Coming soon: A Better Title.


I walk up to the window, to look out.
It is dark. Pinot in hand, 
I sit into one hip and stare. 

My breath makes eerie noises
on the bottle, I drain it.
As I do I watch my own silhouette

- shadow's sharper cousin,
bastard child of reflection -

picked-out by lamp-light;
then made transparent by the night.
Transparent as the bottle, hanging loose
in the hand at my side.

I toast the window,
and throw the bottle down.
Emptiness echoes across my eyes
and I hit the floor before it.

Reviews
Hi
Written by maipenrai (783 comments posted) 30th July 2007
a very depressive but good write. 
Bernie

Written by Fledermaus (3281 comments posted) 30th July 2007
I have to echo Bernie. Depressing, but well described.

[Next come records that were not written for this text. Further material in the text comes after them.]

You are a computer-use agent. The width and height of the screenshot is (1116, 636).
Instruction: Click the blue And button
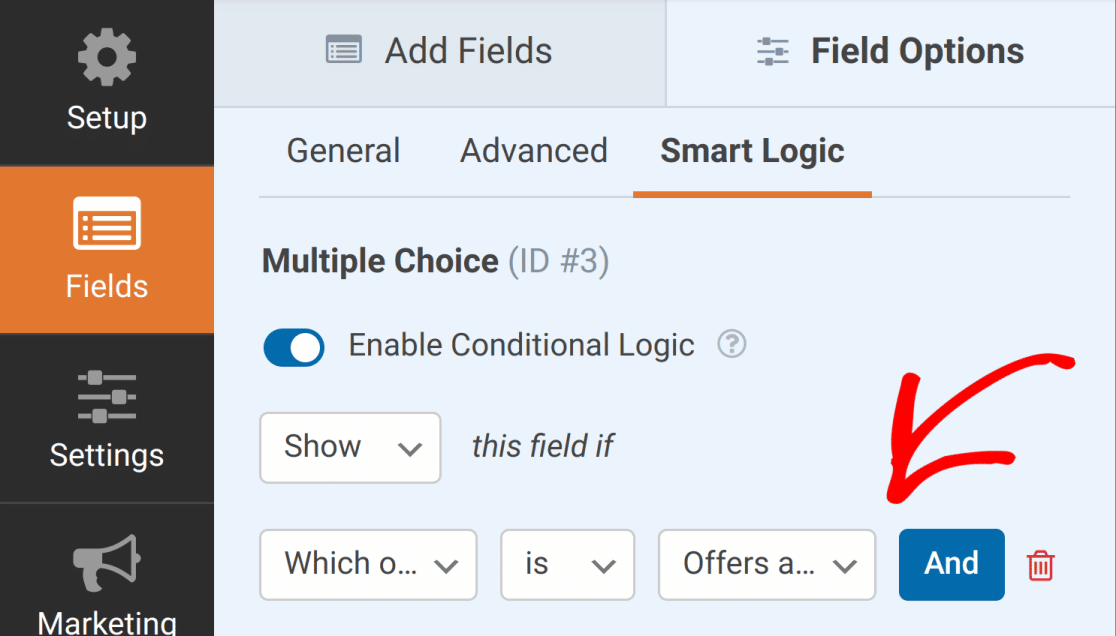point(951,564)
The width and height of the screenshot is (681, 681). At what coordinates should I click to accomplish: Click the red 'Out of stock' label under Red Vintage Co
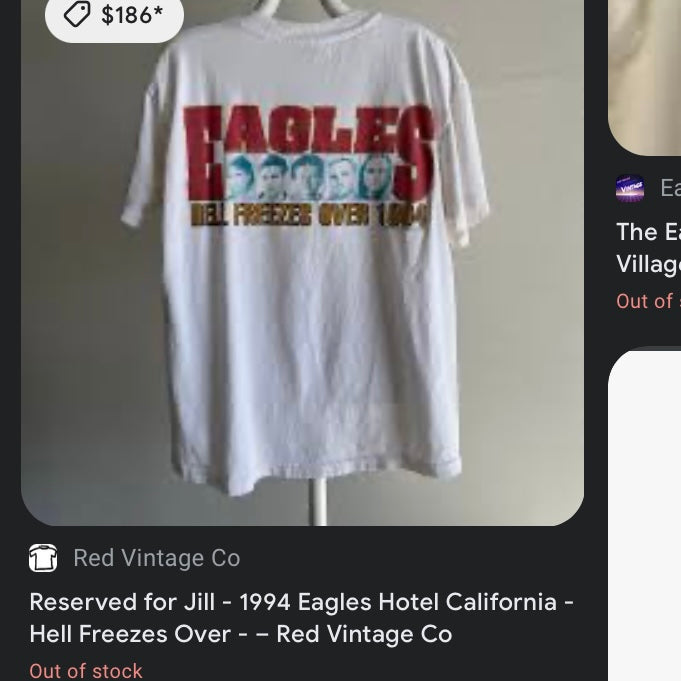pyautogui.click(x=86, y=670)
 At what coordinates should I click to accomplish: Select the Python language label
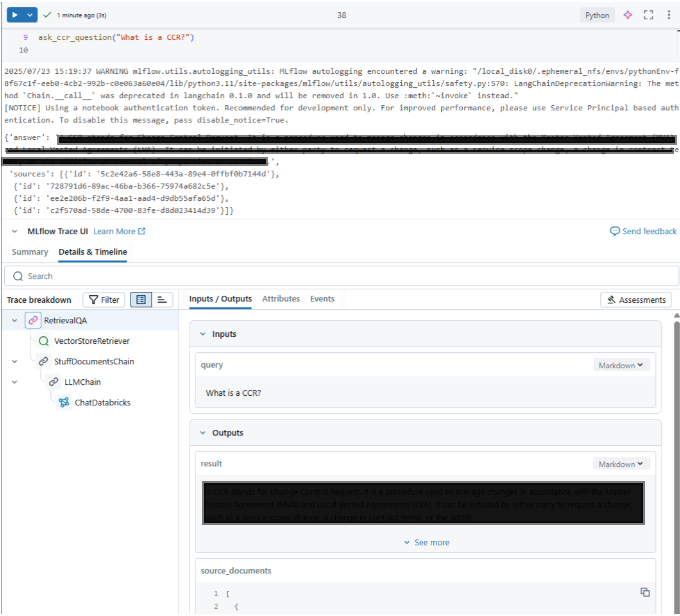tap(597, 15)
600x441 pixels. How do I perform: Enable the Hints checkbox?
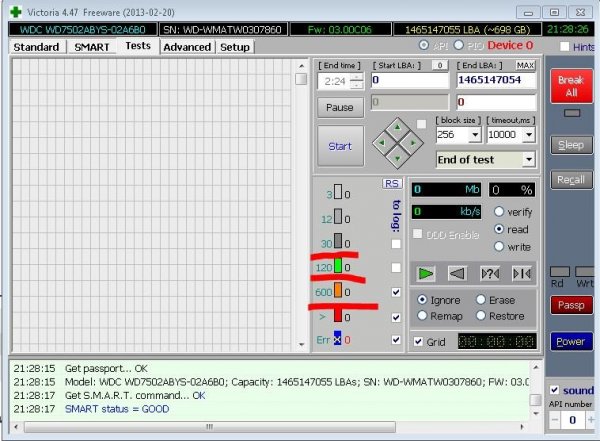click(566, 47)
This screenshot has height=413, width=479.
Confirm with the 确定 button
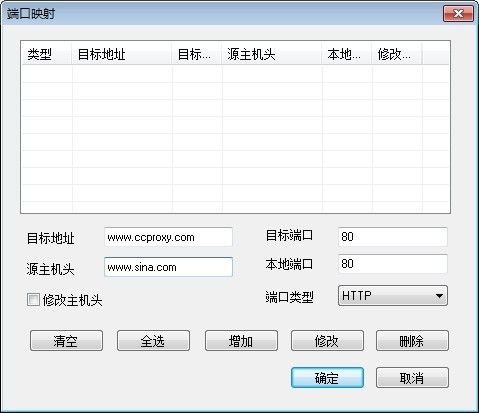[327, 378]
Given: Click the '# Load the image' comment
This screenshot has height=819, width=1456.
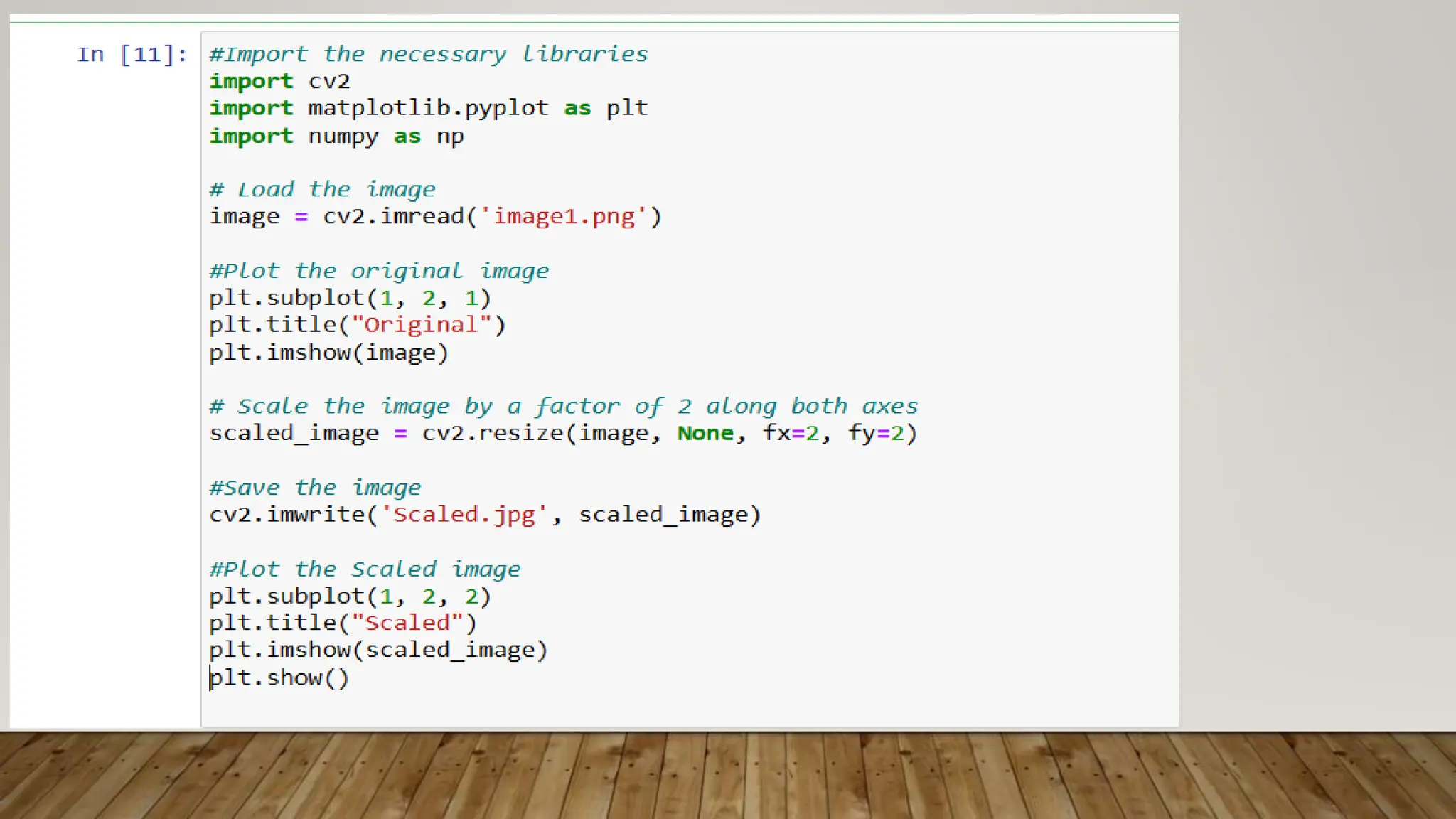Looking at the screenshot, I should [322, 190].
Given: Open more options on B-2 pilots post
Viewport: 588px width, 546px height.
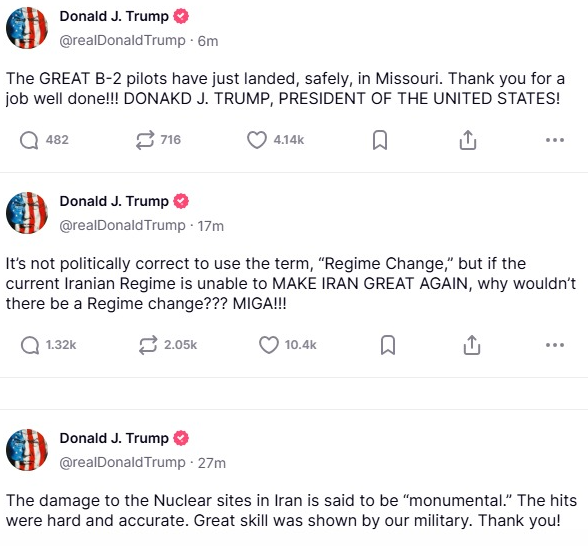Looking at the screenshot, I should click(x=555, y=140).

Written by Faerieanna (25 comments posted) 31st July 2007
I really liked it.  
 
Think it conveys a real sense of emptiness, as does the title which i don't think you need to change... it peeked my curiosity.  
 
Love the description of the silhouette in particular.  
 
Reread the poem several times and will do so again i'm sure. Think it flows beautifully without feeling forced at all. 
 
Hope my comments are useful, I'm new to this! 
 
Anna x

Written by hutmaster (134 comments posted) 31st July 2007
I like the melancholy feel of this; all darkness, reflection and isolation. Not altogether sure if the last line is physically possible but a memorable read nonetheless. 
 
hm
Resonates
Written by Talisker (1326 comments posted) 31st July 2007
Replete with your usual "film-noir" atmosphere - tense and dark - I liked it. 
 
Oli

Written by Livinginanattic (456 comments posted) 31st July 2007
The rhythm really emphasises the dark feel of this poem and helps to create the atmosphere. Enjoyed.